Command	What it runs
`designer run all`	Text standardisation, then multimodal extraction
`designer run text`	Text path only (`content` / `structure` outputs)
`designer run multimodal`	Multimodal path only (expects lists and image paths the extractor can resolve)

Discovery is driven by *_content_list.json anywhere under --input_dir; doc_id is the file stem with _content_list removed (for example 00001_content_list.json → 00001).

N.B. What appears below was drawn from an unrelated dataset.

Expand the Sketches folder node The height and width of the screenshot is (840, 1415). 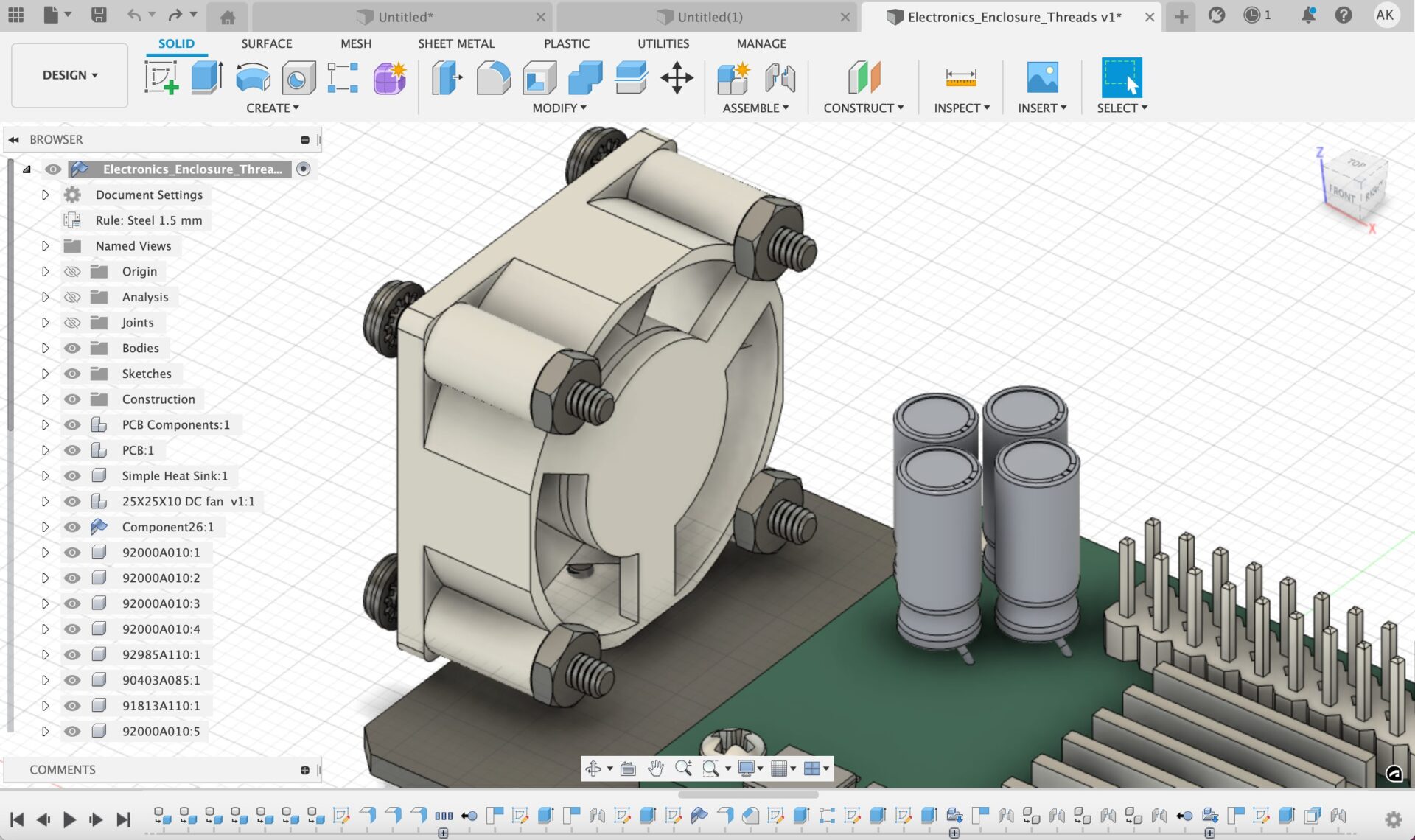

For exact flags, defaults, exit codes, and logging file patterns, see CLI reference. For field-level contracts, see Output artefacts. Poros tag vocabulary and nesting behaviour are in Poros tags. Operational checks are covered under Validation and audit.

Package entry points¶

Entry	Notes
`designer`	Console script → `designer.cli:main` (`[project.scripts]` in the package)
`python -m designer`	Delegates to the same CLI via `designer/__main__.py`

Install and import name follow the designer Python package (not porosdata_designer).

Documentation map¶

Delivery standards — readiness levels and cross-stage obligations
CLI reference — commands, flags, logs, exit codes
Output artefacts — JSON and Markdown file contracts
Poros tags — tag set, section vocabulary, EOS
Configuration — code-level defaults (runtime/config.py)
Validation and audit — audit / validate subcommands
Multimodal — filenames, paths, known edge cases
Python API — public constructors and helpers
Troubleshooting — common failures and log messages

Limits and relationship with Processor¶

Designer cannot repair wholesale OCR failure; where semantics stay ambiguous it may prefer usable exports over over-labelled ones. Quality is bounded by Processor output—this stage is the organisation and export layer on top of that gate.